When Your Own Insurance Company Won't Pay: Bad Faith in Oklahoma

D. Colby Addison

D. Colby Addison

Principal Attorney

2025-11-15

Key Takeaways

  • Insurance Companies Have Duties: Your insurer must handle your claim fairly and promptly. When they don't, it may be "bad faith."
  • You Can Sue Your Own Insurance: If your insurer wrongly denies or delays your claim, Oklahoma law lets you sue them—not just for the policy amount, but for additional damages.
  • Keep Records: Document everything. Every letter, every phone call, every denial. If it comes to a lawsuit, this evidence matters.

You've been paying your car insurance for years. You finally need to use it—and they say no. Or they say yes but offer you far less than your claim is worth. Or they just stop returning your calls and let your claim sit for months. It feels wrong. That's because it might be illegal.

Insurance companies have legal obligations to treat you fairly.

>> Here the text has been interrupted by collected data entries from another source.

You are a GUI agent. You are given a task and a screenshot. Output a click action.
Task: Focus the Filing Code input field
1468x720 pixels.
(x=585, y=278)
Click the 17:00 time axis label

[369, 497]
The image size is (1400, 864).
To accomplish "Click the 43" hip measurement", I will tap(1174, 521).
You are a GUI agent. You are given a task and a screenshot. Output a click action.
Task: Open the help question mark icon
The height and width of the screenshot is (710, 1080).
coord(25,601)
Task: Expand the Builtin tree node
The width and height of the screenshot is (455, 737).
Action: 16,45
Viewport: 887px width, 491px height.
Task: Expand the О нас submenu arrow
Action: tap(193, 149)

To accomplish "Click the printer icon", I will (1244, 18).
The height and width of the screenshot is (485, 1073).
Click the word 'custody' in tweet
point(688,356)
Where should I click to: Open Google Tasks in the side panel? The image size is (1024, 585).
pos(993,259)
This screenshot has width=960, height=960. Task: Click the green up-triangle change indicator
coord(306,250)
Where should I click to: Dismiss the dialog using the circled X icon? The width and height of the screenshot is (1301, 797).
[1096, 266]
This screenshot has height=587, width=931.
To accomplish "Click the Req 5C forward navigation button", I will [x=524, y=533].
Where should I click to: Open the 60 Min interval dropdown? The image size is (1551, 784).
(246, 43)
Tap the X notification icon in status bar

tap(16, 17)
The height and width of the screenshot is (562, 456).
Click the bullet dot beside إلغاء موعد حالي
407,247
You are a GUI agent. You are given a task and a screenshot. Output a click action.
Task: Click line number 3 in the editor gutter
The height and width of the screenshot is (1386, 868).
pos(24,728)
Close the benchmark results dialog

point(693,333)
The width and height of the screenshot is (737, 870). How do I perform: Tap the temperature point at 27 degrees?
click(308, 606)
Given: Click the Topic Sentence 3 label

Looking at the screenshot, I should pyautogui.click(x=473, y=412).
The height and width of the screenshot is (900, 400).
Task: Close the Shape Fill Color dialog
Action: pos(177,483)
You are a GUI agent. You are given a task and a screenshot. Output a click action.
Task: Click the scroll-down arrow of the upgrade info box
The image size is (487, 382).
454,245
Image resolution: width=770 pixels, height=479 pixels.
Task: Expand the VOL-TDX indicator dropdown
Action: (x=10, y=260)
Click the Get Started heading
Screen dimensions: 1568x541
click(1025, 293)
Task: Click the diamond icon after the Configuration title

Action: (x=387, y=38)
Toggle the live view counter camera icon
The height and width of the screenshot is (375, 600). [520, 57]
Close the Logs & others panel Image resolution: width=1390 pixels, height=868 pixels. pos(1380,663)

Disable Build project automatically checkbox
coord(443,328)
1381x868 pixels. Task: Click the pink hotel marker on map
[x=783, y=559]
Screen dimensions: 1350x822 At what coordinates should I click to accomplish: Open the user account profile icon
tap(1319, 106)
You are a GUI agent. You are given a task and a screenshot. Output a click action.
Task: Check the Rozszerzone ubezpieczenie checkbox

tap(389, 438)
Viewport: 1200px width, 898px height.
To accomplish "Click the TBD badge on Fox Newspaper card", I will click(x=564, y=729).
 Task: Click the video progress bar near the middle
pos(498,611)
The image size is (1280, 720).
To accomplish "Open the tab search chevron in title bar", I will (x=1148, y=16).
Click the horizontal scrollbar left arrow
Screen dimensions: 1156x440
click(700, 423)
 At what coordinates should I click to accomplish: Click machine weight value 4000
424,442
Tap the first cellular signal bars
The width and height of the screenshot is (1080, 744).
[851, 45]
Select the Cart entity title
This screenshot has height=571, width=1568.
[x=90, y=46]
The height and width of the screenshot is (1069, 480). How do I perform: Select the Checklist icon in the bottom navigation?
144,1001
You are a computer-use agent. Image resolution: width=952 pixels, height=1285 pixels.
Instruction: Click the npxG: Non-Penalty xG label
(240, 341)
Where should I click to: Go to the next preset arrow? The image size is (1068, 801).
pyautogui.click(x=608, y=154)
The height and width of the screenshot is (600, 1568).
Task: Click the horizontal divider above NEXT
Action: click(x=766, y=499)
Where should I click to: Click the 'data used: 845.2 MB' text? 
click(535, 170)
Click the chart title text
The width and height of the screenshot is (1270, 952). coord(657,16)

When they don't, Oklahoma law calls it "bad faith"—and it gives you the right to fight back.

What Is Bad Faith?

Bad faith is when an insurance company doesn't hold up its end of the bargain.

When you buy insurance, you're making a deal: you pay premiums, and in exchange, the company promises to pay valid claims when something goes wrong. Bad faith happens when the company breaks that promise—not through honest mistakes, but by being unreasonable or unfair.

In Oklahoma, insurance companies must:

  • Investigate claims promptly
  • Communicate with you about what's happening
  • Pay valid claims without unreasonable delay
  • Offer a fair amount when your claim is covered

When they violate these duties, you don't have to just accept it.

Common Examples of Bad Faith

Denying a valid claim without a good reason. Your policy covers the damage, but they say it doesn't—based on some technicality or interpretation that doesn't hold up.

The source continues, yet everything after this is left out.